O Dr. Swaminathan explica que o êxito em estimular o desenvolvimento da condição econômica dessas pessoas está em começar com os mais destituídos, porque esses estão fortemente motivados a melhorar de vida. Eles são rápidos em assumir novos métodos e técnicas uma vez que estão convencidos de que irão trabalhar. Aprendem na prática, rapidamente dominando novas tecnologias, diz ele, comentando como é inspirador observar esse processo.
Essas mulheres vêm sendo rotuladas pela sociedade como incapazes e talvez até mesmo relutantes em fazer qualquer esforço significativo, mas a realidade é bem diferente. Quando recebem a oportunidade de lutar contra sua pobreza, lutam com todas as forças. Dedicam- se felizes e completamente pelo bem do futuro de seus filhos. Tudo o que elas precisam é de alguém que acredite nelas e as incentive, alguém que não as julgue inúteis desde o começo.
Uma das mulheres auxiliadas pela fundação era inválida, e outra havia abandonado um casamento infeliz. Ambas foram aconselhadas a iniciar o cultivo de cogumelos e tiveram um sucesso tão grande que deram uma reviravolta em sua vida. Uma mulher com depressão e sem filhos se juntou ao grupo da FPMSS e começou a fazer cordas das fibras de coco. Hoje ela emprega várias pessoas e opera uma máquina de tear. O Dr. Swaminathan relata casos de mulheres com formação escolar primária básica que dominaram a utilização do computador em apenas duas semanas.

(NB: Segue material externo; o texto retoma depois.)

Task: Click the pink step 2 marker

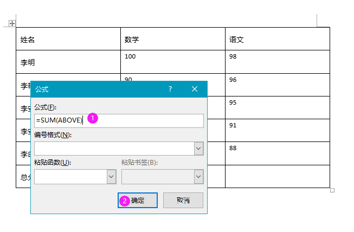Action: 124,200
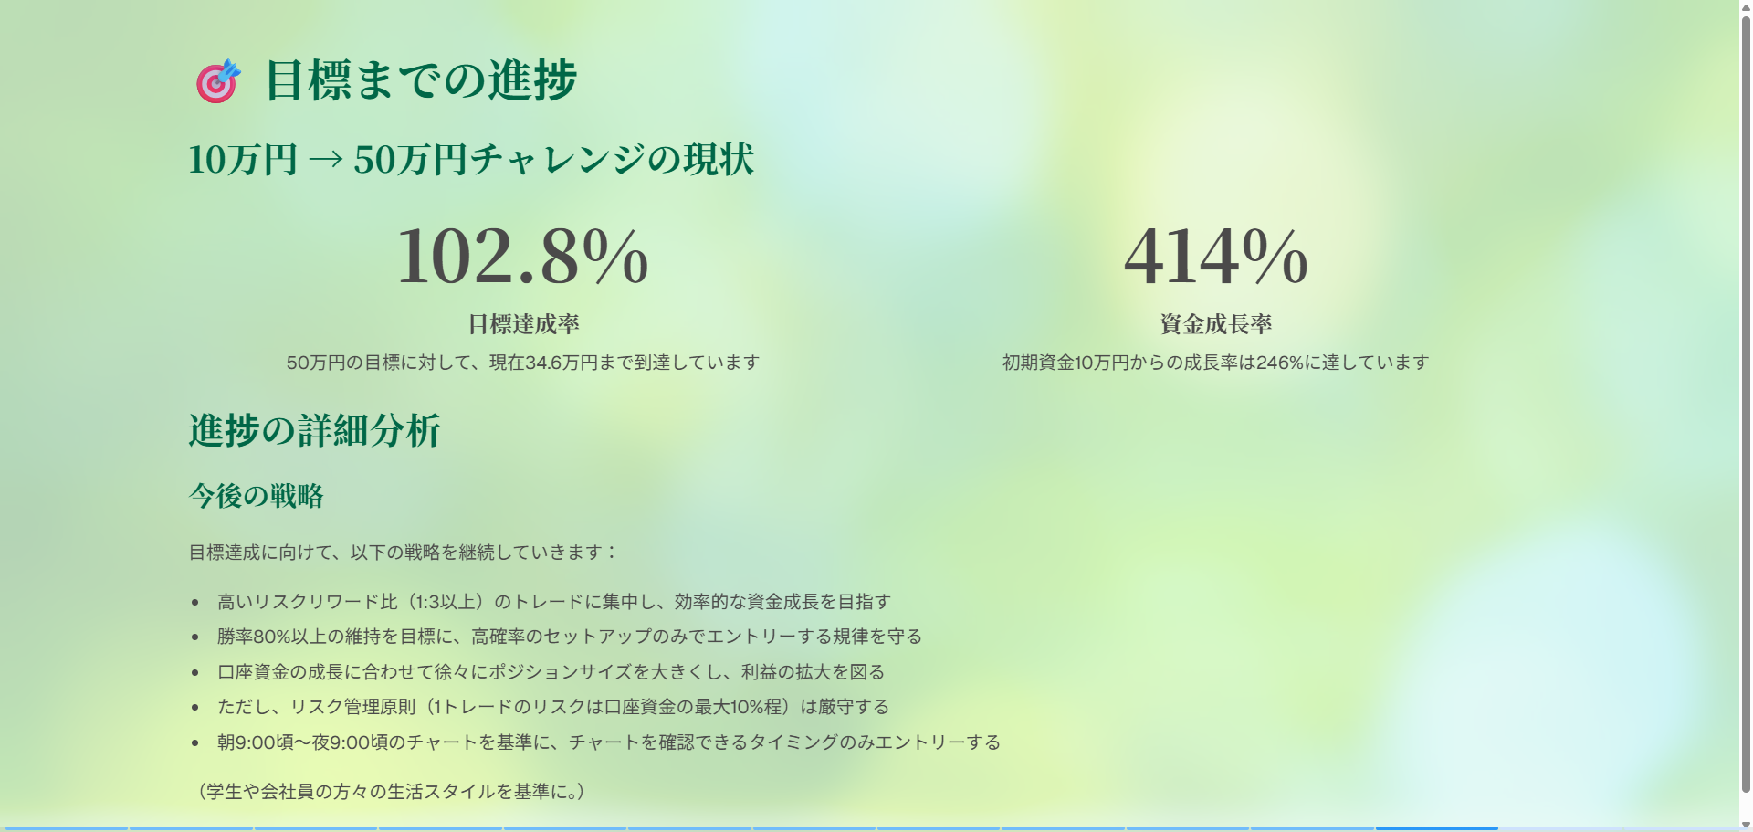Click the highlighted dark-blue slide progress segment
Screen dimensions: 1753x832
[x=1436, y=827]
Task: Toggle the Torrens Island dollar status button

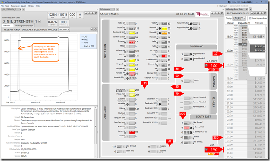Action: 127,90
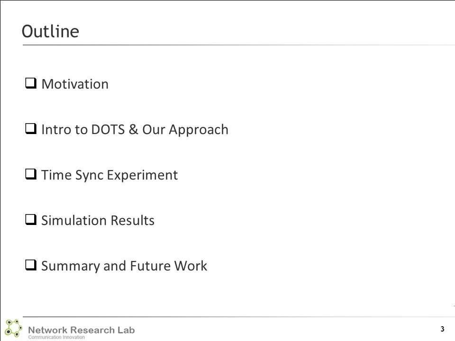Click the horizontal line under Outline title
The height and width of the screenshot is (341, 455).
click(238, 45)
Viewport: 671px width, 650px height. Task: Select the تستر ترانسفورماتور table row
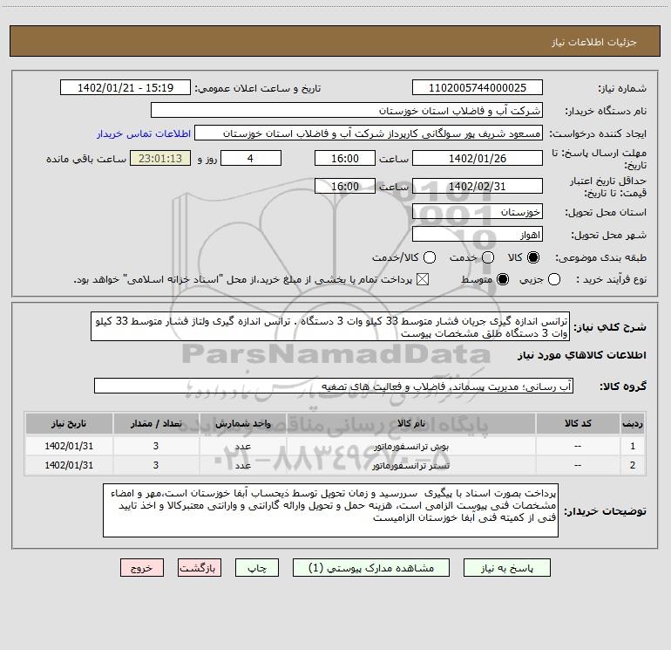(336, 465)
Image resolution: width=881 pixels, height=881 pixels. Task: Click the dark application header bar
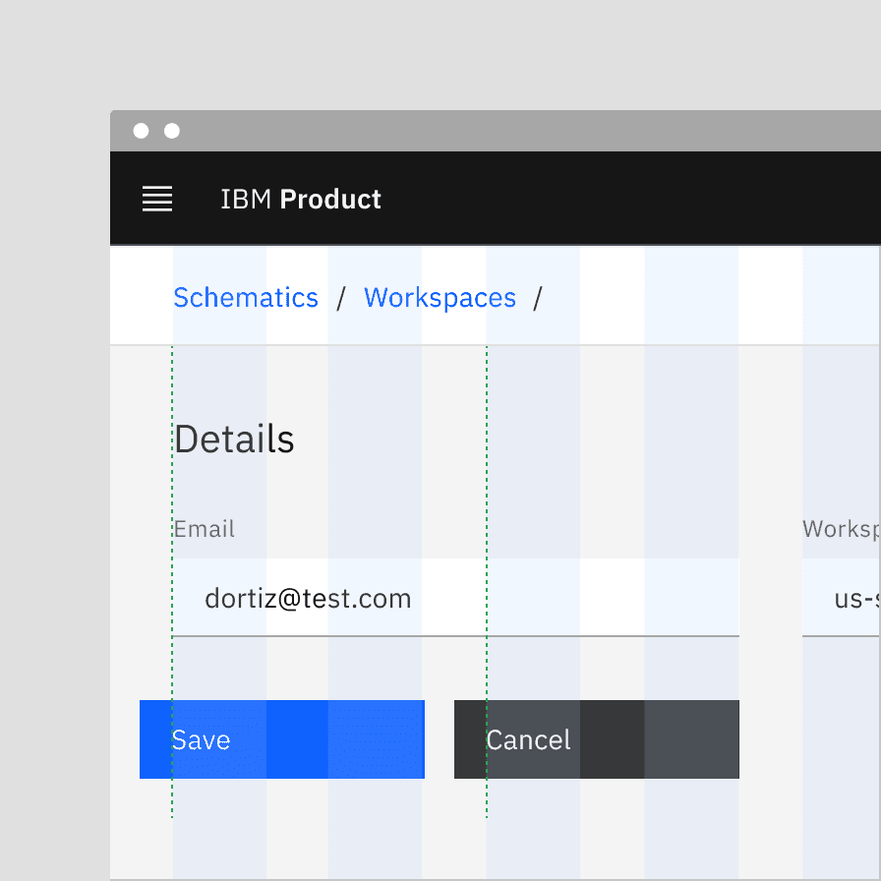click(590, 199)
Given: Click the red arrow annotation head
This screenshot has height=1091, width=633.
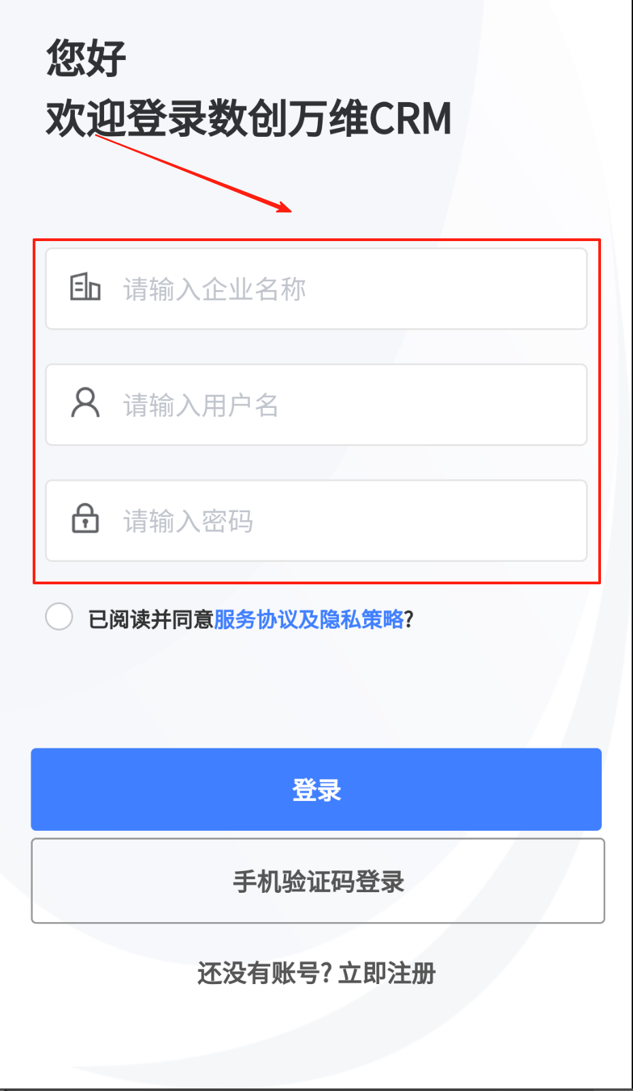Looking at the screenshot, I should (286, 208).
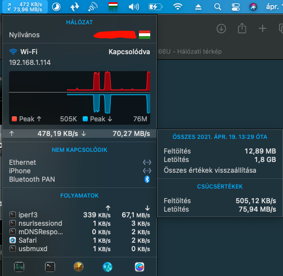Open the network speed menu bar dropdown
The height and width of the screenshot is (276, 283).
(x=25, y=7)
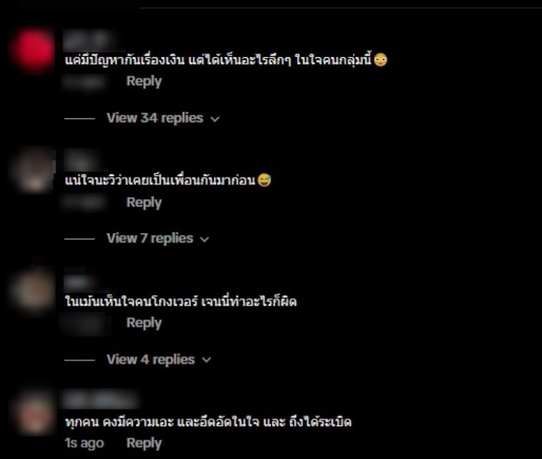Open the red profile avatar

32,52
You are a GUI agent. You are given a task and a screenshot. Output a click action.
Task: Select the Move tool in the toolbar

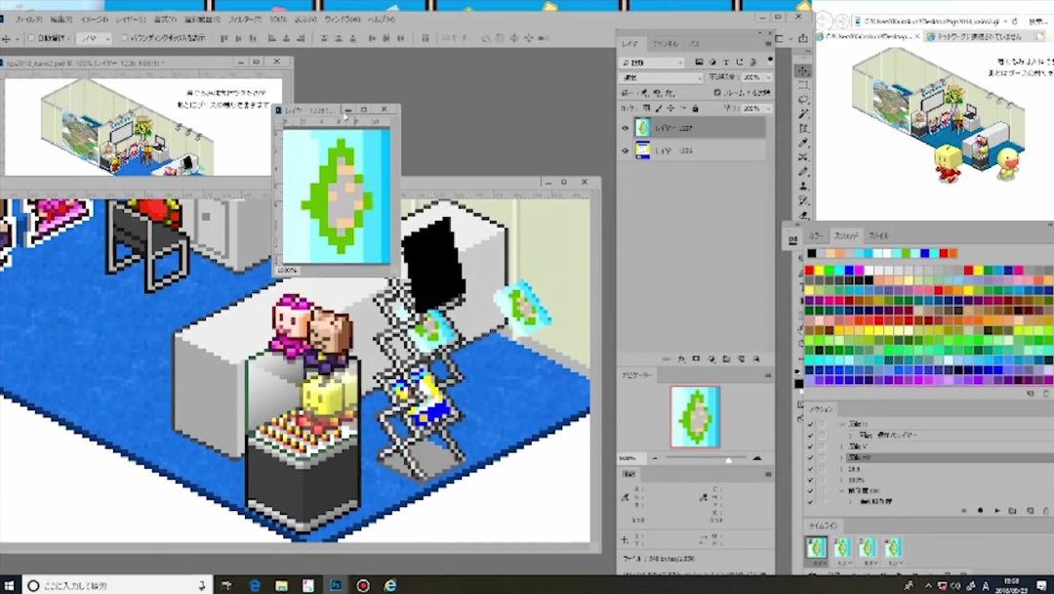(803, 71)
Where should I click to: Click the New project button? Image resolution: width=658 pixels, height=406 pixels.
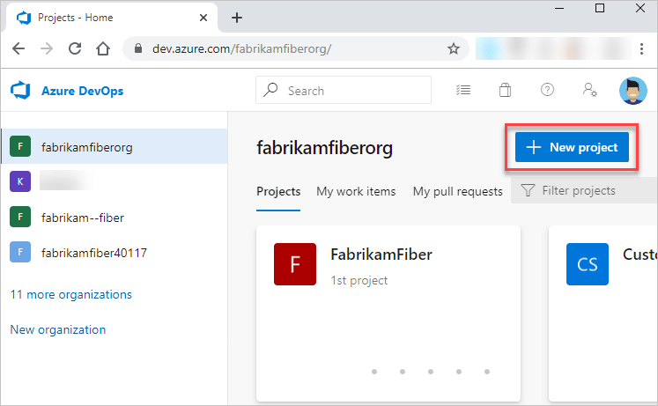572,148
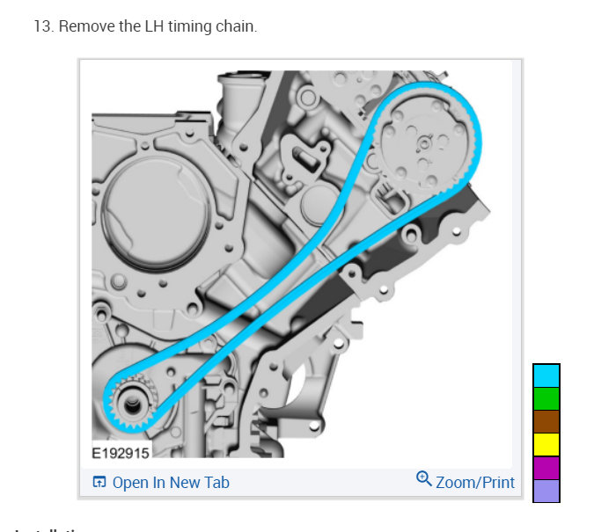Select the magenta color swatch
This screenshot has width=616, height=532.
(546, 468)
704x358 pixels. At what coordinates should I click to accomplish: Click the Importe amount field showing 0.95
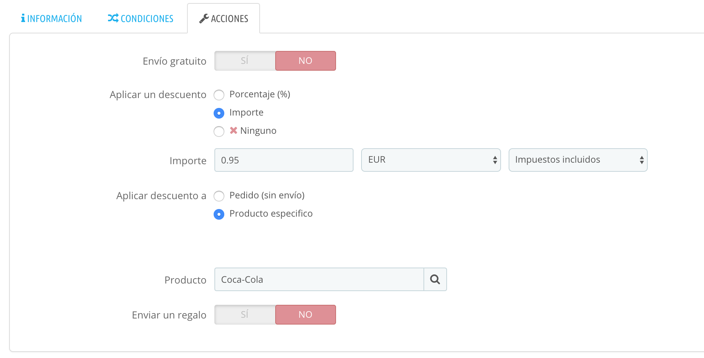[x=284, y=160]
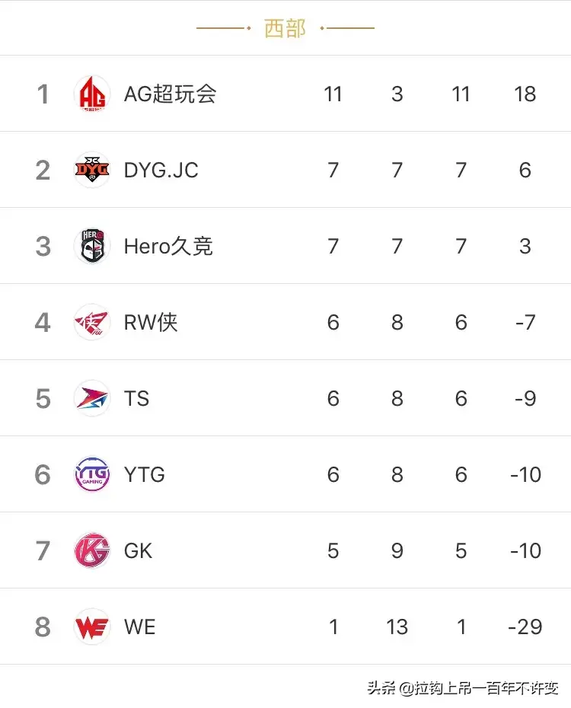Click the RW侠 red team logo
571x708 pixels.
92,322
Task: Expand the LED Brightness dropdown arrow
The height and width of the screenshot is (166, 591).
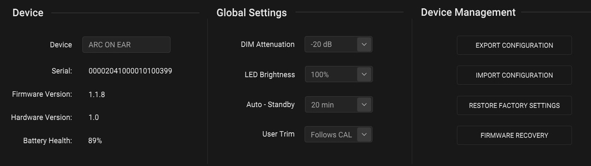Action: point(364,75)
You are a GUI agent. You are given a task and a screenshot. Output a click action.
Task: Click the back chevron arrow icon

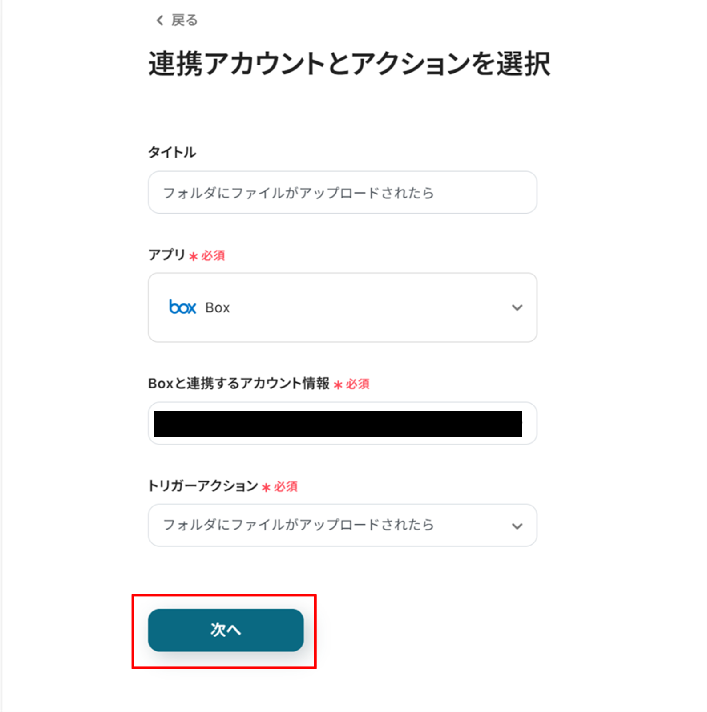pos(160,20)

As pessoas são o mais importante na eliminação da miséria.
“Existe um potencial imenso ainda não utilizado em nosso país”, conclui o Dr. Swaminathan. “É um grande erro descrever os pobres como ‘beneficiários’, essa é uma abordagem patriarcal. Devemos mudar o paradigma de apoio para parceria — a parceria genuína com base no respeito mútuo”.
O problema da fome no mundo está ligado ao modo como decidimos viver nossa vida. O Dr. Swaminathan assegura que é possível erradicar a fome. Mas existe uma condição: só conseguiremos se as pessoas mais afortunadas, especialmente os líderes no mundo, colocarem em prática as seguintes palavras de Gandhi: “Lembrem-se do rosto do homem mais pobre e fraco que você já viu, e pergunte a si mesmo se o caminho que você contempla seguir será de alguma utilidade para ele. Ele ganhará alguma coisa com isso? Será que isso vai restituir-lhe o controle sobre sua própria vida e destino?”
Essas palavras, essa chama de compaixão, são a tocha que iluminam a vida do Dr. Swaminathan.